Hamilton and Anderson said they wanted to incorporate the colors and shapes of varieties of squash and pumpkins, and highlight organic textures such as hand-painted leathers and silk crepes. The result is a lineup of striped trousers and jumpsuits, dramatic ruffled silk shirts and leather blouses with exaggerated pleated sleeves, all worn with giant headpieces in the shape of pumpkins.

Inside Anthea Hamilton's new Tata Britain show "The Squash"

Inside Anthea Hamilton’s new Tate Britain show “The Squash.”  Courtesy Photo

Performers will choose a costume each day to reflect the character they set out to inhabit during that day’s presentation. The works of art on display were also chosen by Hamilton for their organic forms and structures. For the show, the Duveen Galleries have been transformed with more than 7,000 white floor tiles, which serve as the backdrop for the sculptures displayed and the performance of a single character dressed in Loewe costumes.

“Anthea Hamilton has made a unique contribution to British and international art with her visually playful works that both provoke and delight,” said Alex Farquharson, director at the Tate Britain. “This compelling commission demonstrates her ability to seamlessly weave together captivating images and narratives, creating rich new environments in which to encounter works of art.”

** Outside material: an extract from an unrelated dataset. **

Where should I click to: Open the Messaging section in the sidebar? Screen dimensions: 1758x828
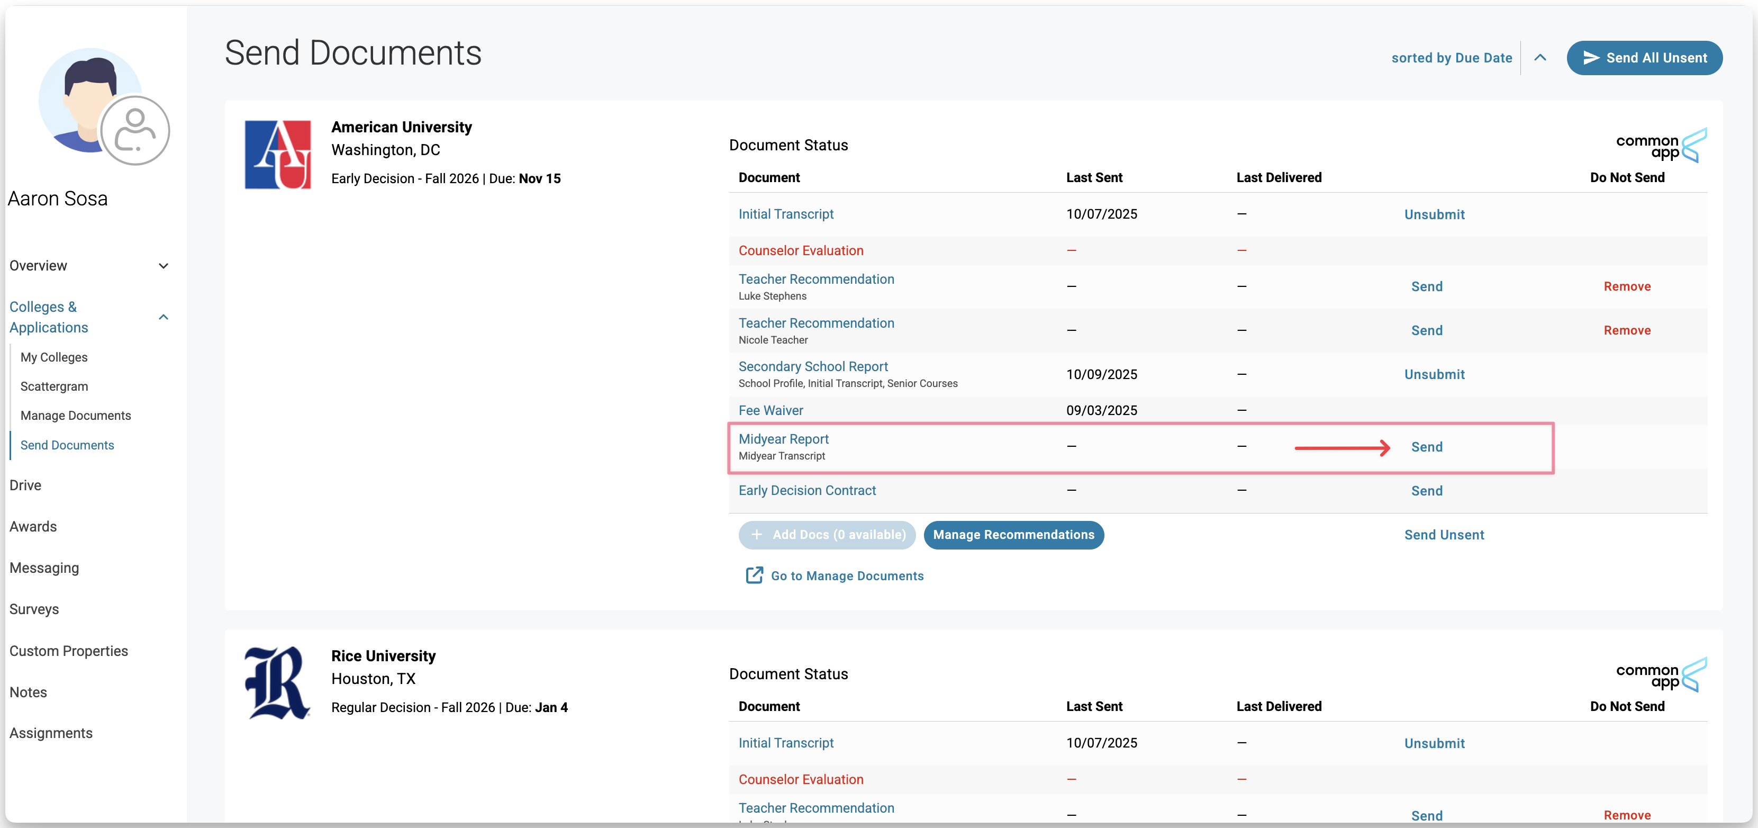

Inside Anthea Hamilton's new Tata Britain show "The Squash"

Inside Anthea Hamilton’s new Tate Britain show “The Squash.”  Courtesy Photo

Anderson has always used contemporary art as a reference in his design work, exaggerated proportions and crafty fabrics being some of his signatures. He has also been spearheading the Loewe Foundation’s annual Craft Prize, which spotlights modern craftsmanship. The work of this year’s nominees will be showcased in an exhibition at the Design Museum in London in May.